Atelier d’écriture n°9 : miroir, miroir

J’ai l’impression d’être au taquet, quasi régulier à partager mes écrits. À tous mes lecteurs fantômes qui se reflètent en moi :

Je me baladais dans une fête foraine. J’aimais bien l’idée de m’amuser, de ressentir le frisson, que ce fusse sur une montagne russe ou avec une femme.  De « ohhhh » et de « ahhhh » battait mon cœur. J’avançais parmi la foule insouciante des groupes mixtes, des amis, des amants, des familles. Mon regard s’accrochait à un reflet d’or. C’était un poisson rouge dans un minuscule aquarium en plastique. J’ai toujours trouvé ça mignon. Puis triste. Et si c’était moi ?

« IIIhhh ! » Les cris lancinants de jeunes filles en train de mourir me faisaient lever les yeux au ciel. Non, en fait, elles vivaient leur meilleure vie à frôler la mort dans un manège à sensation. Le nom du bousin clignotait par un jeu de néons : « seul ou ensemble vers la destination finale ». Une voix nasillarde vantait au micro : « Attention mesdames et messieurs, pour le dernier soir, le voyage est à 1€ ». Je me disais que c’était plus économique que la future ligne de bus d’Angoulême. Je ressenti un violent impact dans l’abdomen. Un ado en fuyait un autre et n’avait pu m’éviter. Le choc me projeta contre une singulière attraction : un labyrinthe de vitres et de miroirs.

J’entrais malgré moi. Plusieurs reflets de ma personne me renvoyaient tantôt mon état de surprise, d’appréhension, tantôt de joie et de peur. Je ne savais pas si j’avançais ou reculais. Un pas supplémentaire m’amenait dans une impasse. Je faillis tomber nez à nez avec moi-même. « Bonjour » me dis-je benoitement. J’auscultais ma vraisemblance : ma barbe, mon regard, mon allure générale. Est-ce que cette tenue me va bien ? Est-ce que je plais ?

C’était moi, en dehors de moi.
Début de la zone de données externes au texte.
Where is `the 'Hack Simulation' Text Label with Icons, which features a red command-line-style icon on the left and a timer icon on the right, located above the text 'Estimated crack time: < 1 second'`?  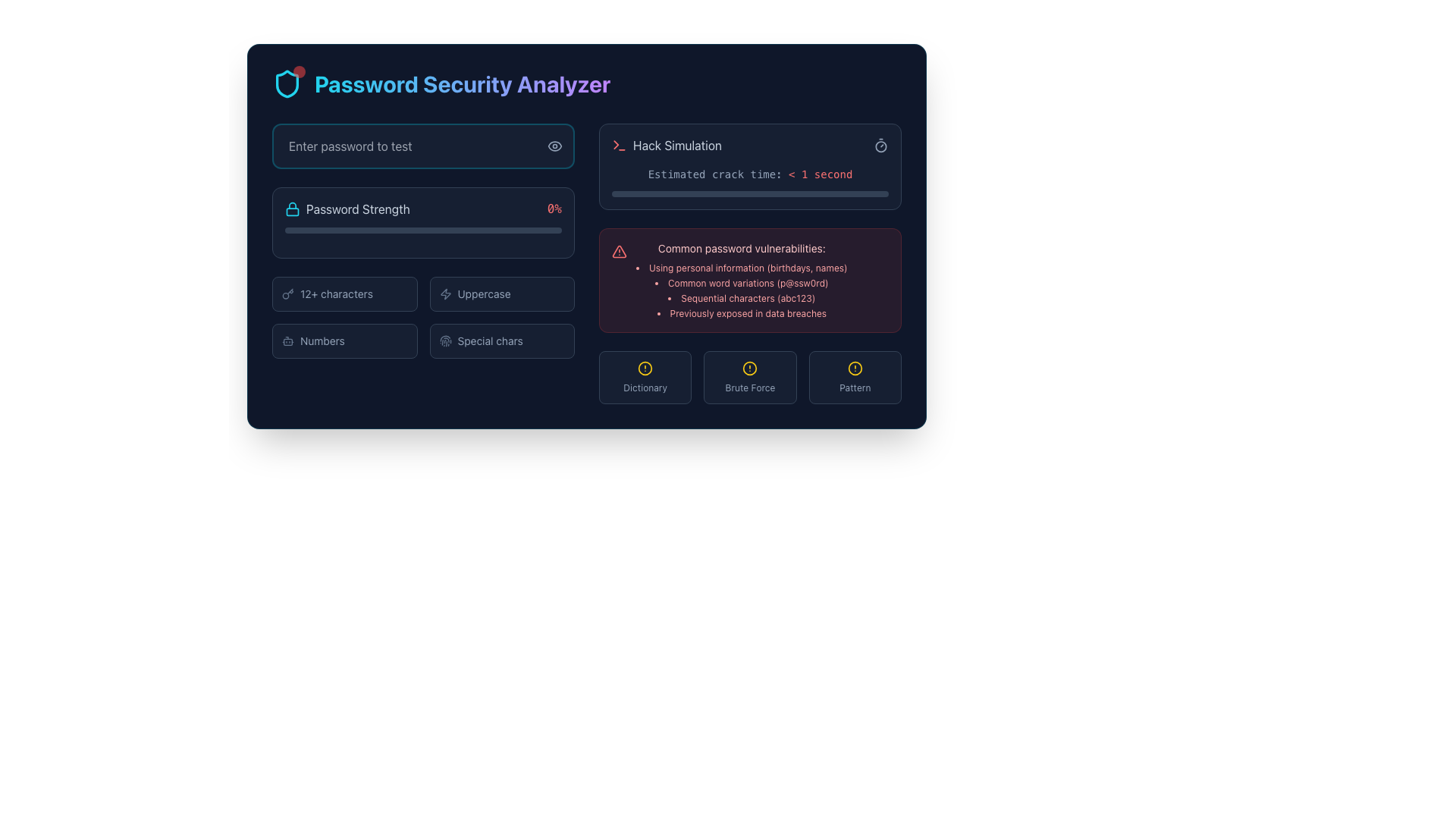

C’était marrant car je remarquais que tous les miroirs ne se valent pas. Je ne parle pas de celui qui nous grossit ou rapetisse par un jeu de distorsion de la physique. Il en va de cet effet d’optique comme du jugement des gens. Pas grand-chose suffit pour tout déformer. Non c’est plus profond que cela. Il y a miroir et miroir.

Par exemple celui de ma salle de bain, où je peux me regarder à poils sans sourciller. Je ne vais mentir à personne en disant que ce n’est pas toujours très ragoutant. Et pourtant mon image, dans le détour d’une rue, le reflet d’une vitrine ou le miroir d’un ascenseur, a ce terrible du « c’est trop tard». C’est comme un couperet qui me tombe dessus : il m’agresse en me plaçant dans la perspective des autres. Il me fait pénétrer dans l’esprit des gens. Je me juge. Pourvu que je sois beau…
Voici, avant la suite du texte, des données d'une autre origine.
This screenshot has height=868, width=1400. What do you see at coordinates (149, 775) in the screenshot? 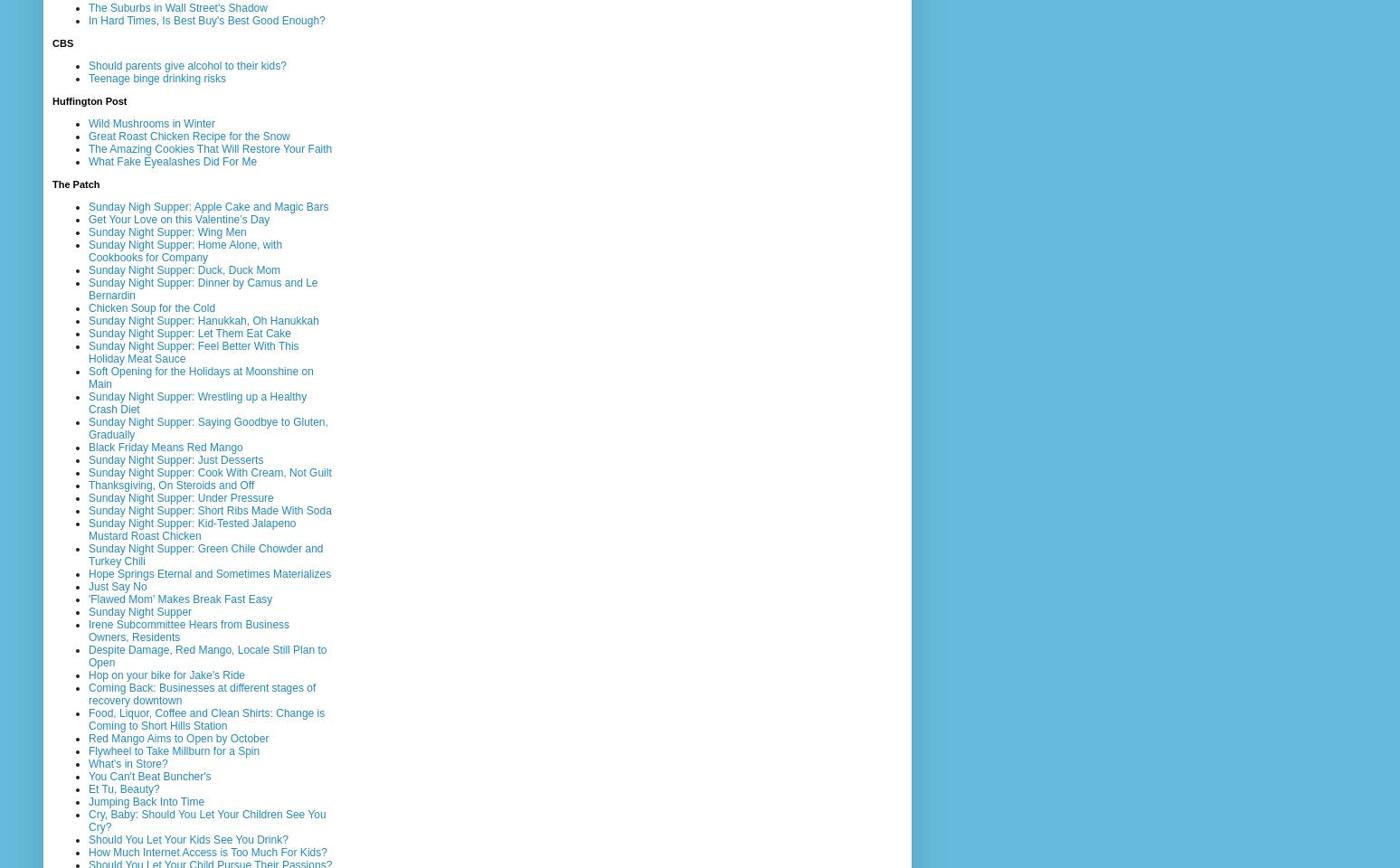
I see `'You Can't Beat Buncher's'` at bounding box center [149, 775].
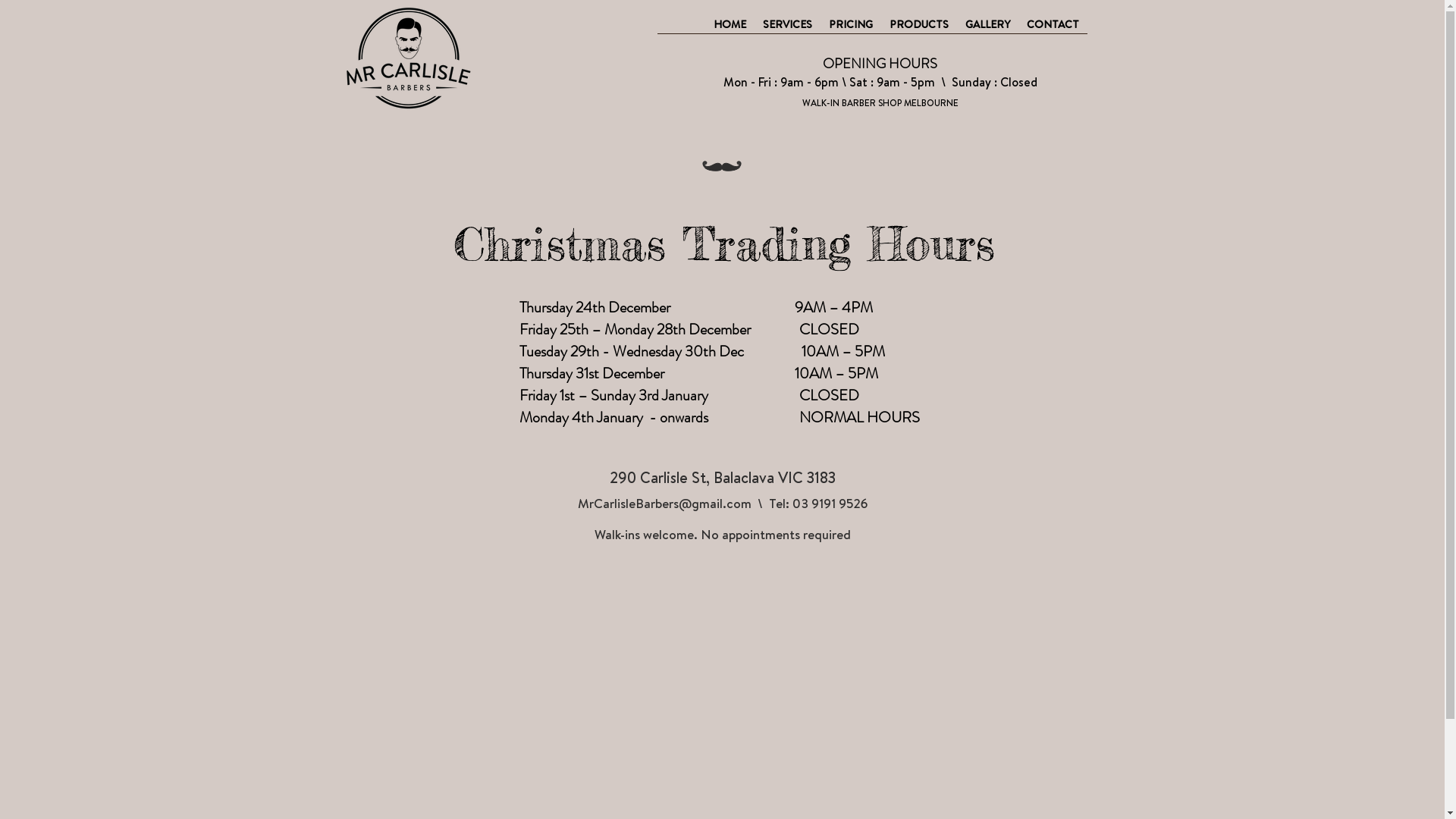 Image resolution: width=1456 pixels, height=819 pixels. I want to click on 'GALLERY', so click(987, 29).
Je voulais me toucher comme on ne croit que ce qu’on voit. Je tendis mon index incertain vers le miroir. Je désignais l’inconnu, j’accusais la cible de mes interrogations. Ce n’était pas que je me plaisais mais je souhaitais faire connaissance avec moi-même et moi seul. Et si je donnais un coup de poing dans le miroir ? Peut-être allais-je me rencontrer, me serrer la main, éventuellement me prendre dans les bras pour me réconforter ? La glace se brisa. Mon sang coulait sur la vitre. Je me voyais comme un poisson rouge.

Des fragments de moi gisaient au sol. Un débris grimaçait de douleur, ce qui donna naissance à un sourire compatissant sur un autre éclat. Un autre bris de verre se mit à rire de cette situation, quant un autre encore fronçait les sourcils de m’être comporté ainsi. Un gros monsieur à grosse moustache fulminait en se rapprochant de moi. Je devinais qu’il était le propriétaire des lieux à la noirceur de ses yeux. Heureusement d’autres reflets de ce golem semblaient vouloir lui barrer la route, peut être afin que je m’en allasse. Je finis par comprendre ses cris : « Oh l’éléphant, qui casse paie ! »

Mais qui paiera pour moi ?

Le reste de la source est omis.